The New York Ceramics & Glass Fair – the only fair of its kind in the United States that specializes in ceramics, pottery and glass from the 17th-21st centuries – celebrates its 17th anniversary, from January 21-24, at the historic Bohemian National Hall, 321 East 73rd Street in New York City.
The show is set on two floors of the Bohemian National Hall and features 30 top-tier vetted Galleries, Private Dealers and Artists from the United States, England, Europe and Asia. On display will be everything from 17th century to contemporary objects, including porcelain, pottery, glass, cloisonné and enamels.
The show opens to the public on Thursday, January 21, and runs through Sunday, January 24. Hours are 11am to 7pm and on Sunday, 11am to 4pm. Ticket price with is $20 per person, and can be used throughout the duration of the fair. The opening night preview on Wednesday, January 20 marks the start of Americana Week in New York.
Highlights of the event include:
Lecture by Lindsy Parrott: Lindsy Parrott, Director/Curator of the Neustadt Collection of Tiffany Glass. Louis C. Tiffany used colored glass as a painter uses pigments. This was a radical concept at the turn of the century. It broke with the centuries-old tradition of stained glass, where images were painted onto the surface of the glass. In this illustrated lecture, Ms. Parrott explores the history of Tiffany’s glass and highlights some of the special types of glass found in his celebrated windows and lamps. Thursday, January 21, noon.
“Past Imperfect — The Art of Inventive Repair”: Andrew Baseman, founder, Andrew Baseman Design Inc., New York City based interior designer, set decorator, author and blogger. Andrew will chronicle his world renowned collection of antiques with inventive repairs, also known as “make do’s”. Thursday, January 21, 4 p.m.
Lecture by Glenn Adamson: Glenn Adamson, Nanette L. Laitman Director, Museum of Arts & Design will discuss new research on the work of California artist Peter Voulkos. Widely recognized as the most transformative figure in 20th century ceramics, Voulkos brought tremendous energy to the project of destroying established expectations about his medium, and realizing new technical and aesthetic possibilities in their place. Adamson will particularly address an important and little-known body of blackware works from 1968, which mark the culmination of his early explorations. The lecture will also include discussion of Voulkos’s contemporary legacy and relevance for artists working today, such as Arlene Shechet and Sterling Ruby. Friday, January 22, 4 p.m.
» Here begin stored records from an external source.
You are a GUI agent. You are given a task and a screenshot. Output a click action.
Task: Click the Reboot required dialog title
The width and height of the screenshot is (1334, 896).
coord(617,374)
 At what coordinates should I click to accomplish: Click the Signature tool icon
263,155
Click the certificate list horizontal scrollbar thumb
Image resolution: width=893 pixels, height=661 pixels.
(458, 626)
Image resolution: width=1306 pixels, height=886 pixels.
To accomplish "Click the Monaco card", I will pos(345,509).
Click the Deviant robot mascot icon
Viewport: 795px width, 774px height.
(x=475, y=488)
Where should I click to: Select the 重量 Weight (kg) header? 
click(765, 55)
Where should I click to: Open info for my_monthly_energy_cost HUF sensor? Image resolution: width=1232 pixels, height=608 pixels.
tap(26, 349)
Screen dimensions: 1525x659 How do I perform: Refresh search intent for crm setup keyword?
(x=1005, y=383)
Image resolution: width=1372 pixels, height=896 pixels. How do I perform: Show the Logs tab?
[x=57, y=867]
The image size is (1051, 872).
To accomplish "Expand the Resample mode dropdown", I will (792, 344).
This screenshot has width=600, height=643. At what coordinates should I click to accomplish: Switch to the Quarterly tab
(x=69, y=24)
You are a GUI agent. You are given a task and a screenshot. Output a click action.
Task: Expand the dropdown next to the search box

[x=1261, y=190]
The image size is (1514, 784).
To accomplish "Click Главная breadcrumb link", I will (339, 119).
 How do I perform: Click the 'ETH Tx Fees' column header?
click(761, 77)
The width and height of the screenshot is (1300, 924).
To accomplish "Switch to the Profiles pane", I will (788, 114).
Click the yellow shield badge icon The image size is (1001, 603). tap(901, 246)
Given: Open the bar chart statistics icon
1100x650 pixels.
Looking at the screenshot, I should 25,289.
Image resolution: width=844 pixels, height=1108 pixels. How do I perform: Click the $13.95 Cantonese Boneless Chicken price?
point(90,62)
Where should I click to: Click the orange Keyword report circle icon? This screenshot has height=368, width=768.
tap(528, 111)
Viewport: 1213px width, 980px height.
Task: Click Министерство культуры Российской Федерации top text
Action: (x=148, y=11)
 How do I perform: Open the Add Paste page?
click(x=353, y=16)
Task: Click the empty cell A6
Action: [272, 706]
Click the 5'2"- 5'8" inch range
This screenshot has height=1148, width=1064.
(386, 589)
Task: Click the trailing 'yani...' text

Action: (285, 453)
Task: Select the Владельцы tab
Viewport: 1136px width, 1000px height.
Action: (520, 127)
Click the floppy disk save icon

“Cockles and Mussels: Shells and English Ceramic Design History”: For thousands of years, humans have used marine shells for tools, ornamentation, and design inspiration. Nowhere is the influence of the shell more pronounced than in the production of 18th-century English ceramics, from humble earthenware to princely porcelain. This lecture will review the world history of shell-inspired ceramics with particular focus on the late 18th-century blue and green shell-edged wares first marketed by Josiah Wedgwood. The significance of these earthenwares is underscored with a provocative discussion of their important aesthetic and symbolic effect on the British and American consumer psyche. Saturday, January 23, 4 p.m.
Clay Art Center Loan – “Colorfield”: COLORFIELD aims to look at the focused use of color within ceramics. Three dimensional work is integrating themes of traditional painting and landscape – Dalia Berman’s miniature vessels look at the values of color and describes the beauty in variation, inviting a conversation that addresses the role of production pottery as a hybrid of studio ceramics and industry. Other works use the feelings of color to juxtapose extreme narratives such as wall tiles by Marylin Richeda; blending candy colored environments with dark macabre figures to evoke a sense of unease. To use color as a tool for communication is an added discussion in the field of ceramics that seems fresh and valuable.